◆ TASK PROMPT
Please carry on the mailing-list reply titled "Re: AS Library Question" from where it stops.

Re: AS Library Question
Re: AS Library Question
- Subject: Re: AS Library Question
- From: Chris Page <email@hidden>
- Date: Thu, 17 Dec 2015 05:53:00 -0800
> On Dec 10, 2015, at 3:00 PM, Shane Stanley <email@hidden> wrote:
>
> So I take it the answer to my implied question -- "I'm wondering if your latest assessment is based on more recent experience or technical insight" -- is no. Thanks.
>
>> On 11 Dec 2015, at 6:41 AM, has <email@hidden> wrote:
>>
>> but since that's never been a requirement in the official developer documentation most apps - and even Apple's own NSAppleScript class - have spent the last 20 years happily loading scripts into a single CI and aren't about to change just because some Apple engineer says something on a little-read mailing list.
His comments about the relationship between OSA component instances and script library loading don't seem to actually indicate a technical problem, just a personal discomfort with it conceptually, because it is more flexible than Mach-O frameworks.

◆ DATA SUPPLIED
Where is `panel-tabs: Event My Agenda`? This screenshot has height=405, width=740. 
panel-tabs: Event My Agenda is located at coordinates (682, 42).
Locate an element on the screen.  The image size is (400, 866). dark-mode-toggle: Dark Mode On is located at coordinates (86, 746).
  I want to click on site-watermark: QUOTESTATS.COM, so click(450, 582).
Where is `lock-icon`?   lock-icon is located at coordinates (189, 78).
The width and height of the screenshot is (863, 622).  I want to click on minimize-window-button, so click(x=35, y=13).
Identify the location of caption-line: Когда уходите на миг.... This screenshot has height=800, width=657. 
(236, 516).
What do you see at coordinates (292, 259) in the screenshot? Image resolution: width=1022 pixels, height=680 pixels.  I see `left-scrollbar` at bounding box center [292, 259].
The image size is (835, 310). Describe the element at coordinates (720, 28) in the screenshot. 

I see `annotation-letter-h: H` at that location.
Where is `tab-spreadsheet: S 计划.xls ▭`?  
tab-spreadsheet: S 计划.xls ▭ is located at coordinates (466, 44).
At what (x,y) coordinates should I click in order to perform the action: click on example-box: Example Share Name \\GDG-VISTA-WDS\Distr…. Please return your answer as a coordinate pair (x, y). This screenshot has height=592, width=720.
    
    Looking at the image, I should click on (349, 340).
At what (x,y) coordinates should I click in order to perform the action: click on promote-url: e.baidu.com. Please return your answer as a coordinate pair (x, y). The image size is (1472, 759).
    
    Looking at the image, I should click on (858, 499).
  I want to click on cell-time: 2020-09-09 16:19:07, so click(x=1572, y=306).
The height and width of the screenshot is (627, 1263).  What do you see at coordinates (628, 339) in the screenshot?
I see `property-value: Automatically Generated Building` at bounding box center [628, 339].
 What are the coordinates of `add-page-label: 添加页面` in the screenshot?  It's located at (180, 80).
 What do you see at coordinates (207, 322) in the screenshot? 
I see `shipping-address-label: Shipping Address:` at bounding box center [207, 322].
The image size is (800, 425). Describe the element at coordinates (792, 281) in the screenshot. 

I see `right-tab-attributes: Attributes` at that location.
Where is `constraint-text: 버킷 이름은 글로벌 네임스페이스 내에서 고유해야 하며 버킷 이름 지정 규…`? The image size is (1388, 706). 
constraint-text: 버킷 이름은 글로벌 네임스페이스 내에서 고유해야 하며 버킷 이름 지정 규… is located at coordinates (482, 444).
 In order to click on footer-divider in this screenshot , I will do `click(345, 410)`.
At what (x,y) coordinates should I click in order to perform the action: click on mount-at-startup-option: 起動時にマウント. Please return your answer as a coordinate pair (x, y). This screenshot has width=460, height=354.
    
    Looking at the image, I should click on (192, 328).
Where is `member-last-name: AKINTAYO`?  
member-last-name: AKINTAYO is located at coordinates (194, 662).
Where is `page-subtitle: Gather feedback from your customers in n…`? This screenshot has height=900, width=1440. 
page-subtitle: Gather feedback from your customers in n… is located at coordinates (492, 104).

◆ OUTPUT FOR THIS EXERCISE
Script Library Loading and AppleScript Component Instances
==========================================================
As mentioned in one of my earlier replies on this thread, library scripts are essentially identical to any other script once they're loaded into the AppleScript runtime. Apart from the search path used to locate them, they're just like scripts loaded with “load script”. Scripts are loaded into an instance of the AppleScript runtime (aka “component instance”), and OSA supports more than one component instance within a single Unix process. So script libraries are just working the way scripts work in OSA and AppleScript.
A component instance is a self-contained “universe” that contains objects, some of which are scripts, and some of the scripts may have been loaded from a file found by searching the library search path, or via “load script”, or by compiling it with OSA (or OSAKit). Nothing in one component instance can see anything in any other instance. So, it simply follows that a script (whether or not it's a library script) in one instance can't see a script in another instance, just as if they were Mach-O executables or frameworks loaded into separate processes.
However, OSA and AppleScript have an advantage over Mach-O frameworks: if you wish, you can create multiple instances of AppleScript within a single process specifically to separate a set of scripts--whether they're library scripts or not--from one another and let them have their own universe to themselves, without having to fork another processes and use IPC to communicate with them from the client.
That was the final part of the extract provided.